Absorption-based qubit estimation in discrete-time quantum walks

TL;DR

This paper presents an analytical method for estimating the initial state of a quantum coin in discrete-time quantum walks using absorption boundaries, revealing how boundary placement affects information gain and proposing a practical photonic implementation.

Contribution

It introduces a spectral approach to quantify information from absorption boundaries and demonstrates how combining boundary positions enables full state estimation without mode-resolved tomography.

Findings

Closed-form expressions for escape probability and Fisher information.

Boundary placement influences the information about different state parameters.
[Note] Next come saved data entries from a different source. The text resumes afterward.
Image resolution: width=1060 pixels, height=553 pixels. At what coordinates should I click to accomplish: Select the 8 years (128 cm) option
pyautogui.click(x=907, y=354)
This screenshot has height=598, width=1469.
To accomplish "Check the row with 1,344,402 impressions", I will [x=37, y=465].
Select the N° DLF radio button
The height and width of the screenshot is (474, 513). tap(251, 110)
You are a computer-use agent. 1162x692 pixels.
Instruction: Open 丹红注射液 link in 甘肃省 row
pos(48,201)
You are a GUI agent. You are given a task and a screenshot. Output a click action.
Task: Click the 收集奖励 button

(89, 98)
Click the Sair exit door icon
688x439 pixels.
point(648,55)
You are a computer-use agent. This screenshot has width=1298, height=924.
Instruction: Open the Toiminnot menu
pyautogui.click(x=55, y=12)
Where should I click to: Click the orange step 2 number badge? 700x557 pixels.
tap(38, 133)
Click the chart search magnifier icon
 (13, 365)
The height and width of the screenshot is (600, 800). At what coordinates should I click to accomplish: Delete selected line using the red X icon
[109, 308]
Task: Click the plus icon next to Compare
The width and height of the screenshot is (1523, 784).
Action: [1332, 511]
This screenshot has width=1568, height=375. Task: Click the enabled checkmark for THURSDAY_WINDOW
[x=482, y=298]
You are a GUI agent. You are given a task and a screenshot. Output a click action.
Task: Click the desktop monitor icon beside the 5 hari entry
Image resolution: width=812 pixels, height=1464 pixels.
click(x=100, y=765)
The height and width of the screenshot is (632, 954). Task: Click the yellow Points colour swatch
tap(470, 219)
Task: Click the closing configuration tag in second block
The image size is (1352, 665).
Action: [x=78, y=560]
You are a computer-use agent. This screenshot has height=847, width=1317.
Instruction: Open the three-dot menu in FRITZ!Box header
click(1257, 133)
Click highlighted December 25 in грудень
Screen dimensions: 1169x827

Combining two boundaries achieves full-rank Fisher information for joint estimation.

Abstract

We investigate state estimation in discrete-time quantum walks with a single absorbing boundary. Using a spectral approach, we obtain closed expressions for the escape probability as a function of the initial coin state and the boundary position, together with the corresponding classical Fisher information for a binary absorption readout. Comparison with the single-copy quantum Fisher information reveals a clear complementarity: near boundaries carry broad information about the polar (Bloch-sphere) angle of the coin state, whereas moderate or distant boundaries reveal phase-sensitive regions. Because a single boundary probes only one information direction, combining two boundary placements yields, generically, a full-rank Fisher matrix and tight joint Cram\'er-Rao bounds while retaining a binary measurement without mode-resolved tomography. We also discuss a restricted-readout photonic implementation in which an on-chip sink realizes the absorber, and we frame the resulting advantage as a potential reduction in measurement-setting and reconfiguration overhead for low-dimensional parameter estimation tasks in architectures where direct projective access to the coin is unavailable. Our results show that absorption in quantum walks defines an analytically tractable restricted-access primitive for coin-state estimation.